── Records for this exercise ──
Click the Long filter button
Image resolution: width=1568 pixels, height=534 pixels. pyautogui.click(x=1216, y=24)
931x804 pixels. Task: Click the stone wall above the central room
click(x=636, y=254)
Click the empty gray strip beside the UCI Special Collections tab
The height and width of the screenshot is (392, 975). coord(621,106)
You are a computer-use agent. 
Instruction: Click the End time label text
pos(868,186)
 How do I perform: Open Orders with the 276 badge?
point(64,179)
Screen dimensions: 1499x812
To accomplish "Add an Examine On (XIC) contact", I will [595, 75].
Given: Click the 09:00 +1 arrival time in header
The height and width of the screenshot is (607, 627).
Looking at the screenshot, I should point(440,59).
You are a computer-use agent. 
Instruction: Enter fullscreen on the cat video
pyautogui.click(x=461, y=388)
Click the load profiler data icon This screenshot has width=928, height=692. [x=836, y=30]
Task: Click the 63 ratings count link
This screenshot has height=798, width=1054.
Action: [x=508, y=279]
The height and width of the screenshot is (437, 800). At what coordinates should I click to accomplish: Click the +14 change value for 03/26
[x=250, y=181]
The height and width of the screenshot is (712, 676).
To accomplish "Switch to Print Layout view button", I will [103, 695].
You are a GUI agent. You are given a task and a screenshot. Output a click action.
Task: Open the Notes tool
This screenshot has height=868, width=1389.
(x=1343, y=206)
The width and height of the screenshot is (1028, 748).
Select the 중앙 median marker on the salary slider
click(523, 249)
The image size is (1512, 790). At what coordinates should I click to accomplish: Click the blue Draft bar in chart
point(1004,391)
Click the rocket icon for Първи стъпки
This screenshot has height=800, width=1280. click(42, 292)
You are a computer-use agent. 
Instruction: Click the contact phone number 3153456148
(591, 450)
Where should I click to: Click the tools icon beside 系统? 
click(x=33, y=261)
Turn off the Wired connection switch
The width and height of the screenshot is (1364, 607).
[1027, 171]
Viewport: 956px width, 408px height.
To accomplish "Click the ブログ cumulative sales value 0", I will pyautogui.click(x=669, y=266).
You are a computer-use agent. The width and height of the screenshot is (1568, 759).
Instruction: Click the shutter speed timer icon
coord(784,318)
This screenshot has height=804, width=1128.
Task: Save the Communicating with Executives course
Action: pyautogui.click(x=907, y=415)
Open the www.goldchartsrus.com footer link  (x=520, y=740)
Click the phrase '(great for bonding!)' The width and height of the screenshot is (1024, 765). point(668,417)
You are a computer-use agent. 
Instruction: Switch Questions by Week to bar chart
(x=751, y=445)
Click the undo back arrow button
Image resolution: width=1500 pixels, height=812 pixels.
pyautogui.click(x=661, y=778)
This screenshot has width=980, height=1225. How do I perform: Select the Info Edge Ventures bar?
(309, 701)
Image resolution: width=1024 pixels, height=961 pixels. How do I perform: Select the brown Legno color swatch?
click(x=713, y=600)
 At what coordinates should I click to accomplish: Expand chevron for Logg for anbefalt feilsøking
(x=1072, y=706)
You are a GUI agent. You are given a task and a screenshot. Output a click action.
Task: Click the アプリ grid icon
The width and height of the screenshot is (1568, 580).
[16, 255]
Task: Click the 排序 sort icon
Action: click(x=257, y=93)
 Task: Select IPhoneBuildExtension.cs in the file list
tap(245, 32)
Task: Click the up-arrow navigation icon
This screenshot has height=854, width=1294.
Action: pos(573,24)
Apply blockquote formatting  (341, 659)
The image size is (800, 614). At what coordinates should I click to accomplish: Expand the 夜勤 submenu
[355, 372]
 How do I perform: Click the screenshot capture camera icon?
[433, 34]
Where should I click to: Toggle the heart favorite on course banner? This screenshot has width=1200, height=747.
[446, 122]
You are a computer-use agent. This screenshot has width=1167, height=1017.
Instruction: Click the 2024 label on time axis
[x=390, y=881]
───
> Exercise directions
The records above need to be retyped in full, exactly as given.

> Exercise result
Click the Long filter button
Image resolution: width=1568 pixels, height=534 pixels. pyautogui.click(x=1216, y=24)
931x804 pixels. Task: Click the stone wall above the central room
click(x=636, y=254)
Click the empty gray strip beside the UCI Special Collections tab
The height and width of the screenshot is (392, 975). coord(621,106)
You are a computer-use agent. 
Instruction: Click the End time label text
pos(868,186)
 How do I perform: Open Orders with the 276 badge?
point(64,179)
Screen dimensions: 1499x812
To accomplish "Add an Examine On (XIC) contact", I will [595, 75].
Given: Click the 09:00 +1 arrival time in header
The height and width of the screenshot is (607, 627).
Looking at the screenshot, I should point(440,59).
You are a computer-use agent. 
Instruction: Enter fullscreen on the cat video
pyautogui.click(x=461, y=388)
Click the load profiler data icon This screenshot has width=928, height=692. [x=836, y=30]
Task: Click the 63 ratings count link
This screenshot has height=798, width=1054.
Action: [x=508, y=279]
The height and width of the screenshot is (437, 800). At what coordinates should I click to accomplish: Click the +14 change value for 03/26
[x=250, y=181]
The height and width of the screenshot is (712, 676).
To accomplish "Switch to Print Layout view button", I will [103, 695].
You are a GUI agent. You are given a task and a screenshot. Output a click action.
Task: Open the Notes tool
This screenshot has height=868, width=1389.
(x=1343, y=206)
The width and height of the screenshot is (1028, 748).
Select the 중앙 median marker on the salary slider
click(523, 249)
The image size is (1512, 790). At what coordinates should I click to accomplish: Click the blue Draft bar in chart
point(1004,391)
Click the rocket icon for Първи стъпки
This screenshot has height=800, width=1280. click(42, 292)
You are a computer-use agent. 
Instruction: Click the contact phone number 3153456148
(591, 450)
Where should I click to: Click the tools icon beside 系统? 
click(x=33, y=261)
Turn off the Wired connection switch
The width and height of the screenshot is (1364, 607).
[1027, 171]
Viewport: 956px width, 408px height.
To accomplish "Click the ブログ cumulative sales value 0", I will pyautogui.click(x=669, y=266).
You are a computer-use agent. The width and height of the screenshot is (1568, 759).
Instruction: Click the shutter speed timer icon
coord(784,318)
This screenshot has height=804, width=1128.
Task: Save the Communicating with Executives course
Action: pyautogui.click(x=907, y=415)
Open the www.goldchartsrus.com footer link  (x=520, y=740)
Click the phrase '(great for bonding!)' The width and height of the screenshot is (1024, 765). point(668,417)
You are a computer-use agent. 
Instruction: Switch Questions by Week to bar chart
(x=751, y=445)
Click the undo back arrow button
Image resolution: width=1500 pixels, height=812 pixels.
pyautogui.click(x=661, y=778)
This screenshot has width=980, height=1225. How do I perform: Select the Info Edge Ventures bar?
(309, 701)
Image resolution: width=1024 pixels, height=961 pixels. How do I perform: Select the brown Legno color swatch?
click(x=713, y=600)
 At what coordinates should I click to accomplish: Expand chevron for Logg for anbefalt feilsøking
(x=1072, y=706)
You are a GUI agent. You are given a task and a screenshot. Output a click action.
Task: Click the アプリ grid icon
The width and height of the screenshot is (1568, 580).
[16, 255]
Task: Click the 排序 sort icon
Action: click(x=257, y=93)
 Task: Select IPhoneBuildExtension.cs in the file list
tap(245, 32)
Task: Click the up-arrow navigation icon
This screenshot has height=854, width=1294.
Action: pos(573,24)
Apply blockquote formatting  (341, 659)
The image size is (800, 614). At what coordinates should I click to accomplish: Expand the 夜勤 submenu
[355, 372]
 How do I perform: Click the screenshot capture camera icon?
[433, 34]
Where should I click to: Toggle the heart favorite on course banner? This screenshot has width=1200, height=747.
[446, 122]
You are a computer-use agent. This screenshot has width=1167, height=1017.
Instruction: Click the 2024 label on time axis
[x=390, y=881]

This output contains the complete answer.